W 2019 roku Nick Cave organizował w Kopenhadze wystawę zatytułowaną „Stranger Than Kindness”. Spytał Ellisa, swojego kolegę z zespołu i przyjaciela, czy chciałby włączyć coś do wystawy. Wspólnie zdecydowali, że pokażą światu gumę do żucia Niny Simone – w szklanej gablocie, niczym świętą relikwię. Obawiając się, że guma może zostać uszkodzona lub zgubiona, Ellis kazał odlać ją ze srebra i złota. Nie wiedział, że decyzja ta uruchomi łańcuch wydarzeń, przenosząc go z powrotem do przeszłości i jego relacji z rozmaitymi znalezionymi przedmiotami.
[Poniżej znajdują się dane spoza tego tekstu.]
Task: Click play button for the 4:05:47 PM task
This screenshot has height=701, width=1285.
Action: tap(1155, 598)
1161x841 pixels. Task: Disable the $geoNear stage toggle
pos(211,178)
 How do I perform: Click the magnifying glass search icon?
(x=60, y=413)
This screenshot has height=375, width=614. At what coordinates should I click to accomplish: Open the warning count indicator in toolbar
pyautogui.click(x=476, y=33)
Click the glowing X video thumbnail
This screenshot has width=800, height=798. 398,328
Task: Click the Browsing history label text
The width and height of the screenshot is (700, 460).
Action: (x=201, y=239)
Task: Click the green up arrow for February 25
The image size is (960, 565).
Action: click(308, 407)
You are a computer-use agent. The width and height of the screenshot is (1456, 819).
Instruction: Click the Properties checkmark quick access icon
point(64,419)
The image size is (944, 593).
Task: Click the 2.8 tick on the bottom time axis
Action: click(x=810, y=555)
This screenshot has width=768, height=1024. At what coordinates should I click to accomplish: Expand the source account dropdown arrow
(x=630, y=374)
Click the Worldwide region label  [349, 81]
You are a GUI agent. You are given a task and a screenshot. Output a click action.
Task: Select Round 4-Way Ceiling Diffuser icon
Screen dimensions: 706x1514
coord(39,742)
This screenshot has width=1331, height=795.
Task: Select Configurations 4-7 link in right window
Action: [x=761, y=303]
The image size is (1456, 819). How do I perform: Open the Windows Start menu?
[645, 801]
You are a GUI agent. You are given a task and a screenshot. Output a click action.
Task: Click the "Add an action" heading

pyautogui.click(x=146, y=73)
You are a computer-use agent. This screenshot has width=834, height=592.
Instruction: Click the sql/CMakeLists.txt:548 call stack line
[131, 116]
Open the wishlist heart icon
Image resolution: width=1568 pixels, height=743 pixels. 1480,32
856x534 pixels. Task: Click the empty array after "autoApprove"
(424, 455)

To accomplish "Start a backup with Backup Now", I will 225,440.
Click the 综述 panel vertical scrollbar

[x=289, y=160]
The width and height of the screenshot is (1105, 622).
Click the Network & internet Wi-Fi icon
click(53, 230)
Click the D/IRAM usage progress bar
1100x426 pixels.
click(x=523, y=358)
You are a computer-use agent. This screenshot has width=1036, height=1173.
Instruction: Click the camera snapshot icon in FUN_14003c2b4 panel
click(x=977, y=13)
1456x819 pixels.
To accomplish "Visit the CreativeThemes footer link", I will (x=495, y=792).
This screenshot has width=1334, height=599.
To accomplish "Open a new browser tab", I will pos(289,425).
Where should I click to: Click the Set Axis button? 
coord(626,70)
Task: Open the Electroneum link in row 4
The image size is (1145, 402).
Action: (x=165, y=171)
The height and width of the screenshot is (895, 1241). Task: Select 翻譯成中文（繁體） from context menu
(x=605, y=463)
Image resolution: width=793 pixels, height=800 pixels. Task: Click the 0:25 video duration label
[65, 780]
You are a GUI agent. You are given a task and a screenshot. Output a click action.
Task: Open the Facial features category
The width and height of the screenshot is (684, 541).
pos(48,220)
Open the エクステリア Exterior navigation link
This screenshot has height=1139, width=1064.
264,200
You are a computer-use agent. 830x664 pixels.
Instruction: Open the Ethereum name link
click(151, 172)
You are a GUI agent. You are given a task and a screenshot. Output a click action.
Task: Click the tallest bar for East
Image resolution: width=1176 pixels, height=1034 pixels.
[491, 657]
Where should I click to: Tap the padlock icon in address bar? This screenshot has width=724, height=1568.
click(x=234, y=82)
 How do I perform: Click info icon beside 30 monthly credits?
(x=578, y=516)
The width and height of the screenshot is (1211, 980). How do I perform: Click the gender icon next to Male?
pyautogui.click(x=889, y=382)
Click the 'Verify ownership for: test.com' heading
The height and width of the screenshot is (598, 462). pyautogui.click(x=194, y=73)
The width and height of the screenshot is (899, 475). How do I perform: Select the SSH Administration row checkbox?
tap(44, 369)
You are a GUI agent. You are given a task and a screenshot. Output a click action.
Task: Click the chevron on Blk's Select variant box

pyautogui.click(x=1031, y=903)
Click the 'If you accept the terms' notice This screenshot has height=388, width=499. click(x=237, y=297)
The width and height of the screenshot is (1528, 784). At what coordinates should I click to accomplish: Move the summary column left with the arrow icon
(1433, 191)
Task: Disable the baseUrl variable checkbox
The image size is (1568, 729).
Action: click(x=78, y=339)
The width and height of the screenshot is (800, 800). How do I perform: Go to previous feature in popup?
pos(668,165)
„Guma Niny Simone” to nie tylko zwykła guma DO ŻUCIA; to guma DO ŻYCIA, hołd dla procesu artystycznego, przyjaźni, ludzkiego porozumienia i miłości. To historia o tym, jak pozornie nieistotne i ulotne rzeczy mogą przyczynić się do powstawania pięknych relacji między ludźmi i wspaniałych dzieł.

I tak oto guma Niny Simone wykroczyła poza swoje pierwotne przeznaczenie, aby stać się potężnym symbolem pulsującym żywą kreatywnością, głębokim sensem i magią artystycznych więzi.